Cristie Hopkins, a spokeswoman for the Harford County Sheriff’s Office, said Tuesday, “We continue to review policies and procedures to ensure we are operating in the best interest of our community members.”
“I would encourage the Delegate [McComas] or anyone who has questions about this process and/or procedure to reach out to their local law enforcement agency,” Hopkins said.
Hopkins had previously said sometimes victims do not want to move forward with an investigation and the waivers are a “formality” to document a victim’s wish not to pursue an investigation any further. She said victim advocates are available to speak with the victims and explain the process.
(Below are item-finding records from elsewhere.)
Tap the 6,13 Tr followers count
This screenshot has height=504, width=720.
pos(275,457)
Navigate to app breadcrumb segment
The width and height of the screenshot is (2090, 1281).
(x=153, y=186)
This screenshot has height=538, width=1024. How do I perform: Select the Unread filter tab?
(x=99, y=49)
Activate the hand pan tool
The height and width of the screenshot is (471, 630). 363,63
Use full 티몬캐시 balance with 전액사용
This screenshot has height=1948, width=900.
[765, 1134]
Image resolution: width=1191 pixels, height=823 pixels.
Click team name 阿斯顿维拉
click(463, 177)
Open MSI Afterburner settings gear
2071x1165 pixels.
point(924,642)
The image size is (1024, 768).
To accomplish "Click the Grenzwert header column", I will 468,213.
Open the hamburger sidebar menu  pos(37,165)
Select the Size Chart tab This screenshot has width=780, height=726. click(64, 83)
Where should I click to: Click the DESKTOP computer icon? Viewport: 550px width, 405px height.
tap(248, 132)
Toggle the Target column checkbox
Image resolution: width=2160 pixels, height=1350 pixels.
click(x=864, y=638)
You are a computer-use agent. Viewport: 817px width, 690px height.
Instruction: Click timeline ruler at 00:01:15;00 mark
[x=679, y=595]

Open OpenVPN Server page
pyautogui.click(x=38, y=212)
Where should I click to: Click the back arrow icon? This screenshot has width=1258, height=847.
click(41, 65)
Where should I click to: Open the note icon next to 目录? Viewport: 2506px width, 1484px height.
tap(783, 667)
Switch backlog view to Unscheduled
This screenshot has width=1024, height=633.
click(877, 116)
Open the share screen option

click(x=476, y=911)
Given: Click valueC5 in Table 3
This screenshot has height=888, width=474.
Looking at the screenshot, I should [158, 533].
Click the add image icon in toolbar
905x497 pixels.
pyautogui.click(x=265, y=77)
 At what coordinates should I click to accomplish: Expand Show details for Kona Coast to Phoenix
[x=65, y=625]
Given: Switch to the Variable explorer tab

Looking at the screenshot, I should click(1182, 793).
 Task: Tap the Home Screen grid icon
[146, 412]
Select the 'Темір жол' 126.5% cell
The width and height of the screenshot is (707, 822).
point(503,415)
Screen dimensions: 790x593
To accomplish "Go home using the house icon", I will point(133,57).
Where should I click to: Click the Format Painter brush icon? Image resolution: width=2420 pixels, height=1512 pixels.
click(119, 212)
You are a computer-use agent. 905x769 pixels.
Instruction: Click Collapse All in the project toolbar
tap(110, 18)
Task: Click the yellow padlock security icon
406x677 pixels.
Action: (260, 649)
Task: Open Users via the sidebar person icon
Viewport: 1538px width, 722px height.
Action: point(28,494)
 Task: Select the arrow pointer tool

She said the sheriff’s office does explain that victims can change their minds and informs them of the procedures for destruction of the evidence.
Victims may opt out of an investigation and often do so without a form, according to Tom Tremblay, a consultant for police departments and the U.S. Justice Department.
Most jurisdictions in Central Maryland have a policy to not use such waivers for sexual assault victims.
Marcus Jones, assistant chief of Montgomery County Police, told The Sun it has not used such forms since at least 2004 because they could discourage those who already have a reluctance to come forward.
“We made the decision, in case a victim changed their mind, that they had option to do that by not having a waiver,” he said. “We don’t want women to feel they are under any pressure.”
Spokespersons for law enforcement in Baltimore City, Howard County and Carroll County told The Sun they do not use any such form for sexual assault victims.
A Prince George’s County police spokesperson told The Sun eight sexual assault victims over three months in 2018 signed the forms — but use of the forms was in error.
“When command staff overseeing sexual assault saw the cases coming in with these release forms, they said, ‘What is this?’” said police spokesperson Jennifer Donelan. “And they made a friendly call to the state’s attorney’s office to confirm that these forms were not good ideas for sexual assault victims, and it was stopped.”